YouTube and Fair Use

Kathleen Fitzpatrick's picture

MediaCommons holds among its founding principles not simply a defense of "fair use" as it stands, but a commitment to the expansion of our understanding of fair use for a new scholarly age, believing strongly as we do that unless our understanding of fair use grows, its sphere of influence will of necessity shrink, hemmed in by corporate interests that seek to enforce a culture of permission wherever free borrowing occurs. We feel strongly that scholars must be free and able to quote from the materials they study without requesting permission, that such quotation in the service of analysis is of necessity "transformative," and that the use of such quotation practices enhances, rather than detracting from, the market value of the original text. This position underwrites existing projects such as In Media Res, as well as the kinds of projects we hope to support in the future. 
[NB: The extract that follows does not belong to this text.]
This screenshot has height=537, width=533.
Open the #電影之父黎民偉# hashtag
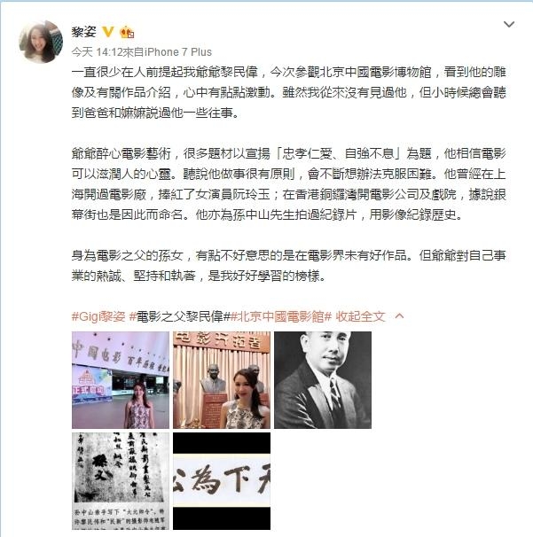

This position, however, is not without its risks. This time last year, IMR temporarily lost a lot of content in the course of a YouTube purge (fortunately, we'd backed up nearly everything, but such backups are of course a labor-intensive process). Almost a year to the day later, Kevin B. Lee had an entire archive of video essays he'd produced disappear in a similar purge. Due perhaps in part to Matt Zoller Seitz's strongly worded critique of YouTube and defense of Lee's transformative practices, Kevin's had his YouTube account restored, though his lessons learned post indicates the chilling effect that such a move on the part of copyright enforcers can produce. What does this bode for MediaCommons? How can we as a community simultaneously work to protect our interests and work toward the expansion of fair use practices? We hope that we can begin with a discussion of these issues, in order to determine what our position as a community is and ought to be, and to put in place the safeguards that will protect our work from the interference produced by undue claims of copyright violation.

Comments

Avi Santo's picture

freedom

It is becoming increasingly obvious to me that for multi-mediated digital scholarship like IMR to thrive, we need to free ourselves of our dependency on the server space and services of overly-cautious universities until such time as these institutions start standing behind our work, not in front of it dictating the future direction of scholarship based primarily on their fears of being sued. Talk about complicity in the status quo…

 

Unfortunately, as we have found out time and again with MediaCommons, funding for such projects is contingent on University backing, which places us in a bind. Universities offer resources and legitimacy that digital scholarly initiatives both desire and need in order to grow, but they are also resistant to challenging corporate entities (with whom they increasingly seek to partner), and in the process, potentially pose a significant hinderance to academic freedom.